A7) A difficulty with scoring word frequency is that it causes very common words to dominate the document (e.g., a higher score), yet they may not carry as much "informational content" for the model as rarer but maybe domain specialised words.
One method is to rescale the frequency of words based on how frequently they appear in all texts, penalising frequent words like "the" that appear frequently across all publications.
Term Frequency – Inverse Document Frequency, or TF-IDF for short, is a scoring method in which:
● Term Frequency is a metric that measures how frequently a term appears in the current document.
● Inverse Document Frequency (IDF) is a metric for determining how uncommon a word is across documents.
The results are based on a weighted average, which means that not all words are equally relevant or intriguing.
The ratings have the effect of highlighting words in a document that are unique (contain useful information).
Q8) Introduce social network analysis?
A8) The technique of investigating social structures using networks and graph theory is known as social network analysis (SNA).
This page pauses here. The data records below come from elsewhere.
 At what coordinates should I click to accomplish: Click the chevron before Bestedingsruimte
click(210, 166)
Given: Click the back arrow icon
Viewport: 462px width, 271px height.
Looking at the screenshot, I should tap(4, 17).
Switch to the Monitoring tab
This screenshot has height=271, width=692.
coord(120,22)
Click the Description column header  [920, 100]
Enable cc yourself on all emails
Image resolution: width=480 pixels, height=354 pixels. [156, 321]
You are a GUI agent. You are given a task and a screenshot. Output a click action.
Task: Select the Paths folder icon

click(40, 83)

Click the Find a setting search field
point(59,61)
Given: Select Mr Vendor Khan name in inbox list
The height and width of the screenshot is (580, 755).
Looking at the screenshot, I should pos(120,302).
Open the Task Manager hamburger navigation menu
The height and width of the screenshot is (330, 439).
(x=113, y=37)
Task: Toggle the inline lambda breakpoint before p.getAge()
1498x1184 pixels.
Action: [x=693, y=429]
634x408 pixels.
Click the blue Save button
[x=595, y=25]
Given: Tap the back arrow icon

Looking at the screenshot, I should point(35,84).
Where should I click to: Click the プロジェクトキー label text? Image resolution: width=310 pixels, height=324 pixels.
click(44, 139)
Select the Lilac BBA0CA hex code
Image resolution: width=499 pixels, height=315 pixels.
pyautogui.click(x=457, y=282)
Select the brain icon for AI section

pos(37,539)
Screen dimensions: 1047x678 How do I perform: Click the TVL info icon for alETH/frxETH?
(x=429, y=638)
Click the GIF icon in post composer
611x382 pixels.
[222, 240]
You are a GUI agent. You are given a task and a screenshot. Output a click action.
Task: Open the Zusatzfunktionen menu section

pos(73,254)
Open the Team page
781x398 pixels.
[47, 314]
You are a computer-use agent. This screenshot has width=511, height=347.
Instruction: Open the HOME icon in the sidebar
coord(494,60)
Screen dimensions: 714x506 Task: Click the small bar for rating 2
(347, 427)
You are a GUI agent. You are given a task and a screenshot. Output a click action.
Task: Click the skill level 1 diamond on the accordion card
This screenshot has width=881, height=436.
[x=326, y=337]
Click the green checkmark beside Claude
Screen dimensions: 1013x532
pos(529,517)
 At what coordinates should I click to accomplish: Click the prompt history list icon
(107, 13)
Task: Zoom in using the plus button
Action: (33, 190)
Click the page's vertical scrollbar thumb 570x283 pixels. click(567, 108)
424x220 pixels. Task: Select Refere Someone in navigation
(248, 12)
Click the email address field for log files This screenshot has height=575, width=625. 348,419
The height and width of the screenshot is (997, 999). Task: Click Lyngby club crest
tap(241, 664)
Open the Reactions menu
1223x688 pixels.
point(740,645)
It classifies networked systems as nodes (individual actors, persons, or items in the network) and ties, edges, or links (relationships or interactions) that connect them. Social media networks, memes spread, information circulation, friendship and acquaintance networks, business networks, knowledge networks, difficult working relationships, social networks, collaboration graphs, kinship, disease transmission, examples of social structures commonly visualised through social network analysis.
Sociograms, in which nodes are represented as points and links are depicted as lines, are frequently used to display these networks. These visualisations allow you to examine networks qualitatively by changing the visual depiction of their nodes and edges to reflect different qualities.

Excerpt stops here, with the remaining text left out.